# [Given entries]

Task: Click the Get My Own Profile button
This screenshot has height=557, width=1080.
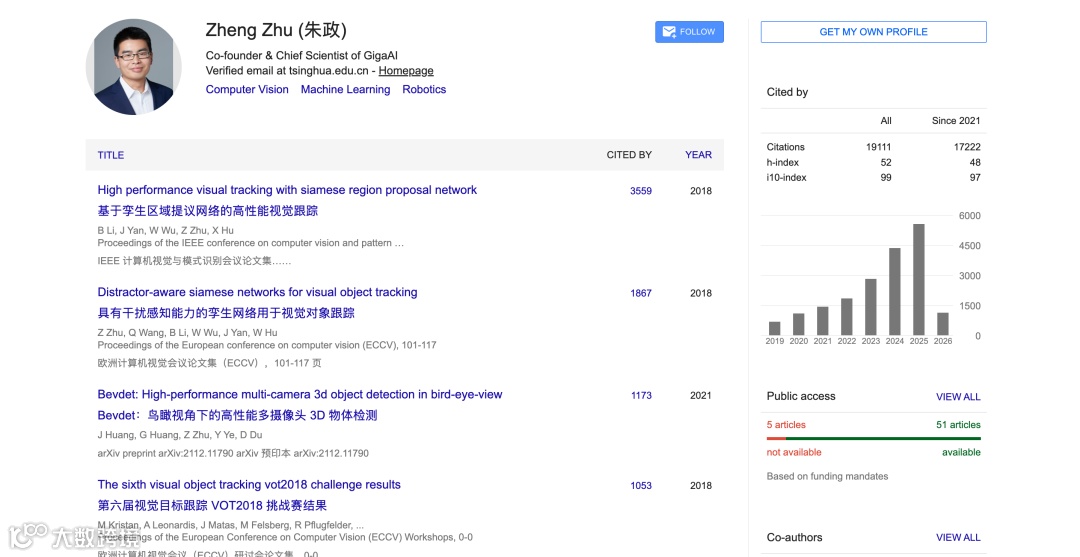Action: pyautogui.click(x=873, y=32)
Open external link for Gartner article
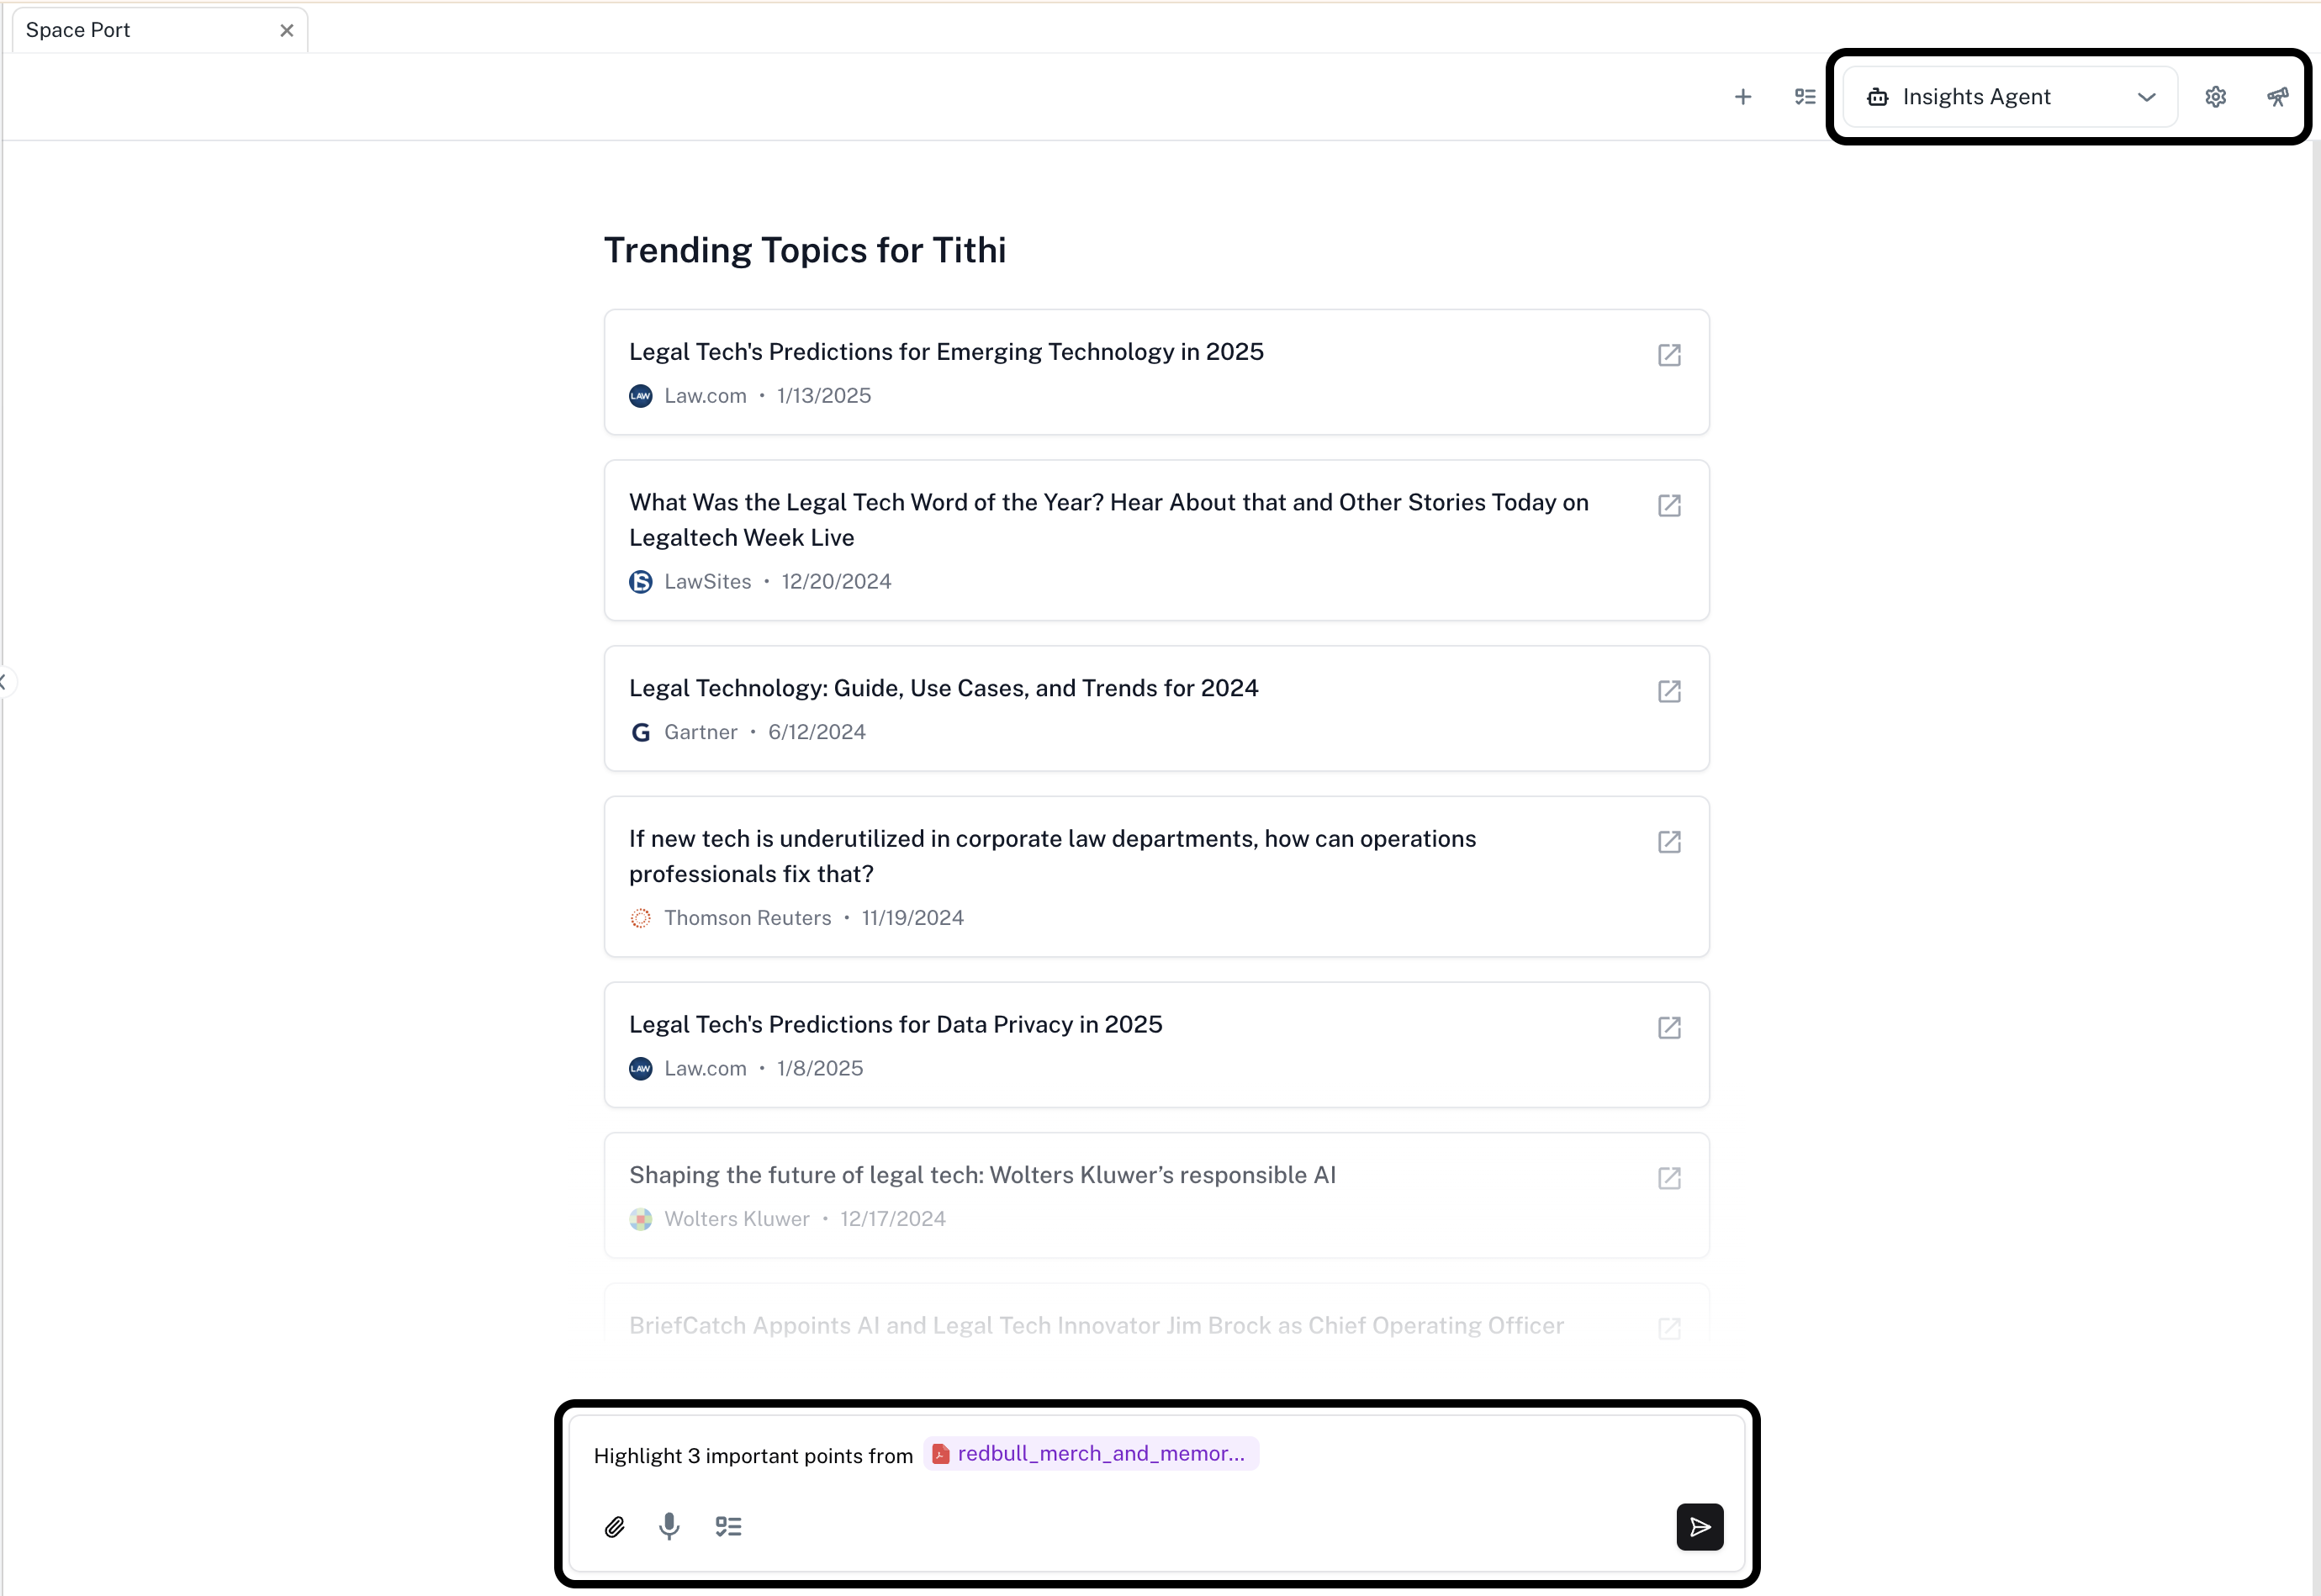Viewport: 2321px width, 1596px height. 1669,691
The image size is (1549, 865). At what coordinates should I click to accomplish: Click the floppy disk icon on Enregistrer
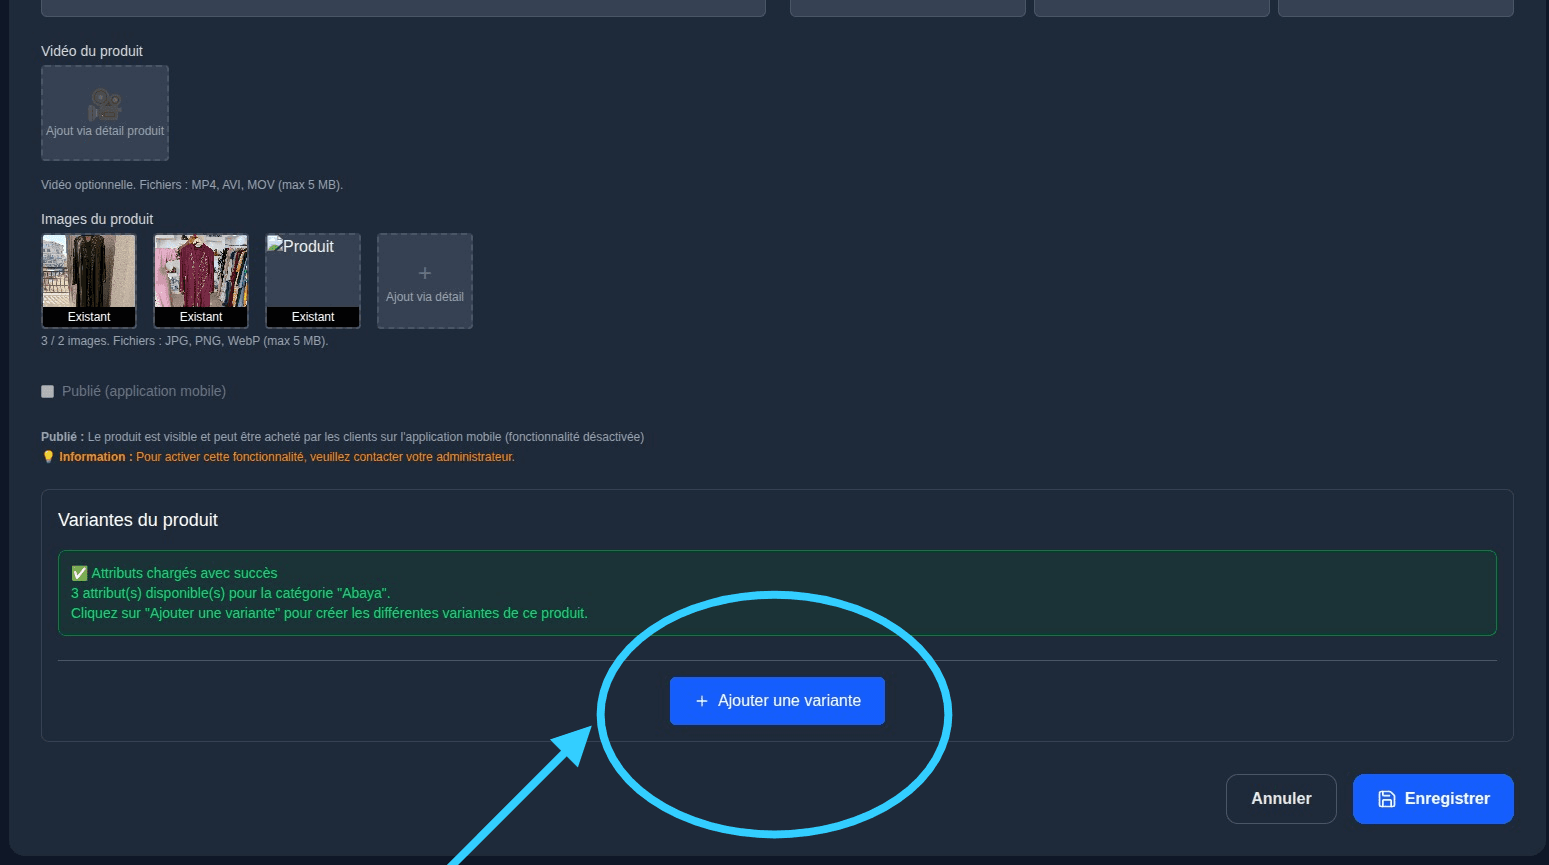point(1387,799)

# [Problem to work on]
Rewrite every line of the material above as a numbered list, omitting blank lines and leaving the pictures out.

# [Correct result]
1. Task: Click the Get My Own Profile button
2. This screenshot has height=557, width=1080.
3. Action: pyautogui.click(x=873, y=32)
4. Open external link for Gartner article
5. Viewport: 2321px width, 1596px height. 1669,691
6. The image size is (1549, 865). At what coordinates should I click to accomplish: Click the floppy disk icon on Enregistrer
7. point(1387,799)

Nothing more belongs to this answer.